Scouts vs. Stats and Searching for Synergies
The Pain Guy at VEB seems to always stir up the scouts vs. stats debates. The current version stems from a post analyzing Pagnozzi’s swing. My thoughts are in the comments there. However what I’d like to discuss is the way stats guys can either hypothetically (because we don’t have access to scouts) or actually (because we have pitch f/x data and the FSR) leverage the scouting world to improve the way us stat-heads see it.
Before I dig too deep into that question I need to take a slight tangent to talk about the way sabermetricians do their projecting/forecasting. The basic formula is to take a weighted average of past data, regress those against some population average, and apply an aging curve. So where do scouts come into play? I think there are opportunities to leverage scouting data in all 3 steps. I’ll address them in order.
- Getting a weighted average – Generally projection systems take 3-4 years of data weighting the most current information the most and gradually decreasing weight the further back the data comes from. Scouting data can be added in at this step by pointing out opportunities to over/under weight recent data because of things like mechanical/philosophical changes or injuries. Now this is a slippery slope as overweighting recent results based on philosophical changes can get you a Kyle Lohse extension, but used correctly there could be some value there.

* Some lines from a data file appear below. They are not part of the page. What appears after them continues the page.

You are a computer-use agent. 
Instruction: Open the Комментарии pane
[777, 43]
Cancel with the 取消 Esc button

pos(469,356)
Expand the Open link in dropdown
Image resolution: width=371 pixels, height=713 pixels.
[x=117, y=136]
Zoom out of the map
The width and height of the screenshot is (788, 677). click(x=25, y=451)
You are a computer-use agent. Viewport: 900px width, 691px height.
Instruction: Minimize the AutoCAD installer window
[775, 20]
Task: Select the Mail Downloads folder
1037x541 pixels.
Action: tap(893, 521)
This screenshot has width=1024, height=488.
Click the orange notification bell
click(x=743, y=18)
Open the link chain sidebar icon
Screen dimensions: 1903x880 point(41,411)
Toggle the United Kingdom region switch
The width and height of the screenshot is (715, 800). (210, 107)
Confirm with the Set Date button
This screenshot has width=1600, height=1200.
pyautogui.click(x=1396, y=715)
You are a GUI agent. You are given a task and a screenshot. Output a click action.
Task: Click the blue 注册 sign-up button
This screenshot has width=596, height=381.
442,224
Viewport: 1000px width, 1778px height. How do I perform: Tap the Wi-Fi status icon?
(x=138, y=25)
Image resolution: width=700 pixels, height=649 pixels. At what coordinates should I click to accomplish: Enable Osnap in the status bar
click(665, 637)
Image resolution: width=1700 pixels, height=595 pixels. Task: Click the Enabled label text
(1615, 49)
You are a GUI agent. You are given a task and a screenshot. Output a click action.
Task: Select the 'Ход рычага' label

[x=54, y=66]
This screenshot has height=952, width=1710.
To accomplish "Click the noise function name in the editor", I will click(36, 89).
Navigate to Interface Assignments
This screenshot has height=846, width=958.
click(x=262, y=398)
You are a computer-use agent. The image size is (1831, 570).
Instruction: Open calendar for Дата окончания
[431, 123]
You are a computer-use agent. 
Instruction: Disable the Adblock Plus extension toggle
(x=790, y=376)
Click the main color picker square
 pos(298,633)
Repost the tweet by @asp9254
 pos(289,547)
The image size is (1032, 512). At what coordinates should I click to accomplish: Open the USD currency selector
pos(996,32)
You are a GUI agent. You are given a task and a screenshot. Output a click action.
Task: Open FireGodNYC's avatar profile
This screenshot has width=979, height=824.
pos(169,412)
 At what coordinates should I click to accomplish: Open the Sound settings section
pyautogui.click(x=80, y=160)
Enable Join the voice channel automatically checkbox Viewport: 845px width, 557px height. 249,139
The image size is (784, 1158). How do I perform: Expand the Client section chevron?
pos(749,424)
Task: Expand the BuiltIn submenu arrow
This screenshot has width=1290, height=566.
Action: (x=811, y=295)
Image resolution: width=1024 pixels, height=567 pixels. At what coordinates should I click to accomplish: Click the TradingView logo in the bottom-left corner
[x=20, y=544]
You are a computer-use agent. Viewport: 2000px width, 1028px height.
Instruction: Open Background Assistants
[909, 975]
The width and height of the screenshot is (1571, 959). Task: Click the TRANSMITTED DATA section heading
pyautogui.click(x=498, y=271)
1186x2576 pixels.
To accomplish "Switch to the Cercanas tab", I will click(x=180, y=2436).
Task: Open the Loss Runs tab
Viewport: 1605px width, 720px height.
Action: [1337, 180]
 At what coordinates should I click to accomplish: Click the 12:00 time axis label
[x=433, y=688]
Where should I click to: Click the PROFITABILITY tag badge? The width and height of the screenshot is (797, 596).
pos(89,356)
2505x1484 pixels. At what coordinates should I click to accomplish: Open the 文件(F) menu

- Regression to the mean – In my opinion this is where the saberist can get the most bang for his buck by leveraging scouting data/information. The question with regression to the mean is what mean to regress to. You want to regress to a mean of a population that the player belongs to; that population could be all of MLB (like MARCEL), players with similar builds, histories (like PECOTA), or similar stuff for pitchers (Like Nick Steiner did). I think that using scouting data like Nick did for pitchers is likely the next step in projections. I don’t know of any projections that currently are as in depth as what Nick did, but there are a few that use fastball velocity (MGLs for example). I do something similar in my defensive projections, using the Fans Scouting Report as a proxy for actual scouting reports. I wonder if a similar thing could be done for hitters using “swing type” buckets.
- Aging – Undoubtedly players of different skill sets and types age differently. The problem becomes binning players into certain types. I’d guess that having scouts input on this grouping process would be helpful.
I know that the Cardinals say they leverage scouts in their analytical models, which makes me happy. Hopefully we can get Mo to maybe pay a little more attention to the analytical department (I’m looking at you Feliz and Miles).